What are your symptoms? I stongly believe in mothers intuition. I was so convinced that my son was a boy, I just knew it! And I kinda "just know it" with this one to, but I want a girl SO bad, I think that I probably won't get one :/ lol


----------



## HoneyBev

Gabrielle22 said:


> What are your symptoms? I stongly believe in mothers intuition. I was so convinced that my son was a boy, I just knew it! And I kinda "just know it" with this one to, but I want a girl SO bad, I think that I probably won't get one :/ lol

Horrible MS, my skin is even worse :wacko:, been craving spicy things like mad, but I can only keep down sweets and dairy products. I'm also a very even tempered person and have been beyond moody for the past couple of weeks! And I know how you feel lol DH and I want a boy so bad, so I think I'm convincing myself that it's a girl so I can prepare for the "let down" in advance... But, I'll be happy either way. As long as baby is healthy!


----------



## Julia35

I had an incredibly strong feeling this baby was a girl, but DNA testing says not so. It took me 24 hours to even believe it. All my pregnancies were similar, as far as symptoms, all very short period of ms. I currently have 2 boys and 1 girl. 

Hope you get your girl!


----------



## Gabrielle22

Ohhh wow. Well I could definitely be wrong haha. My husbands side of the family hasn't had any girls for 19 years, lol so it's kind of unlikely. 
But, I think if you don't really have a preference at all, it's probably easier to trust your instinct lol


----------



## Mummy to be x

With my daughter I had sickness, wasn't actually sick though and I was spotty all over my chest and arms. I found it real difficult to eat specially on an evening, but now with this pregnancy I'm not sick yet, and all I want to do is eat eat EAT!! But I am also getting the spots again, I'm not fussed what I have this time although I am swaying more for another girly xx


----------



## Yo_Yo

No-had bad morning sickness with dd1 and nothing with my second daughter-convinced she was a boy lol so much for intuition!


----------



## wookie130

Yeah, I had every "boy" symptom in the book with my first pregnancy, and the baby's heartbeat was always in the slower "boy range." Well, to my shock (and delight), we had a little daughter!

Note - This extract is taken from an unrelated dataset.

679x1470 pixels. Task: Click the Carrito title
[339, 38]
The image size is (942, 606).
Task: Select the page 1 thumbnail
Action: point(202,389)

This time, I'm not even speculating. There is really no indication that can accurately predict gender, and most of our symptoms are due to hormone levels, and how your body responses to them. Like Julia, I just had the MaterniT21 screening done, and I'm currently waiting for those results, and I'll find out the gender in about a walk and a half. Part of me says it's another girl, and then the other part of me knows how unreliable my intuition has been, so I'm just going to wait and see! These babies do not follow the rules at times!


----------



## bornfree78

Congrats on your pregnancy Gabrielle22 and other mums-to-be!! What an amazing journey you all are embarking upon! God bless you all with a healthy n happy 9 months. 

:dust: :dust: :dust:


----------



## Embo78

With my two girls I craved sweet things and with my boys savoury. 

I'm not sure with this one because I'm so early but I'm secretly hoping for sweet cravings this time ;)


----------



## Gabrielle22

Thanks everyone! :)
That's does make sense...everyone reacts differently to the hormones, but you would think your body would react similar to your other pregnancies, but like they say, every pregnancy is different. lol. What's bad is whenever you tell everyone "ITS A GIRL" or "ITS A BOY" and come to find it it's the complete opposite! Your left looking like a loon haha. It's fun to think our intuition is accurate tho :) it can definitely fool ya. I would like a girl, but a boy would be much easier considering I have nothing but boy things, and my son does not get along with little girls! lol. Guess we shall see. Keep us updated on the gender!


----------



## MissyBee

My symptoms all lean toward a girl, but I don't really believe the old wives tales so much. I'd like for it to be a girl though lol.


----------



## purplecat

My intuition was right for my daughter. I was extremely sick until 14weeks. This pregnancy my intuition is telling me a boy, ive been mildly sick all day and tired. Craving steak and processed cheese (i know sounds discusting)


----------



## dream.angel

This is my 1st pregnancy & my intuition saying its a boy.. I haven't had any ms at all.. and I don't have any major cravings yet ..


----------



## I Love Lucy

I pretty much had every "girl" symptom with my DS. I felt like an idiot at the 20 week scan when they told me he was a boy because all the old wives tales and everyone else had me convinced he was a girl. I will say the only old wives tale that was accurate for me was the one about cravings. I could get enough savory food. My poor DH was eating greasy fried fish from this restaurant by us for about a week straight because that's all I wanted.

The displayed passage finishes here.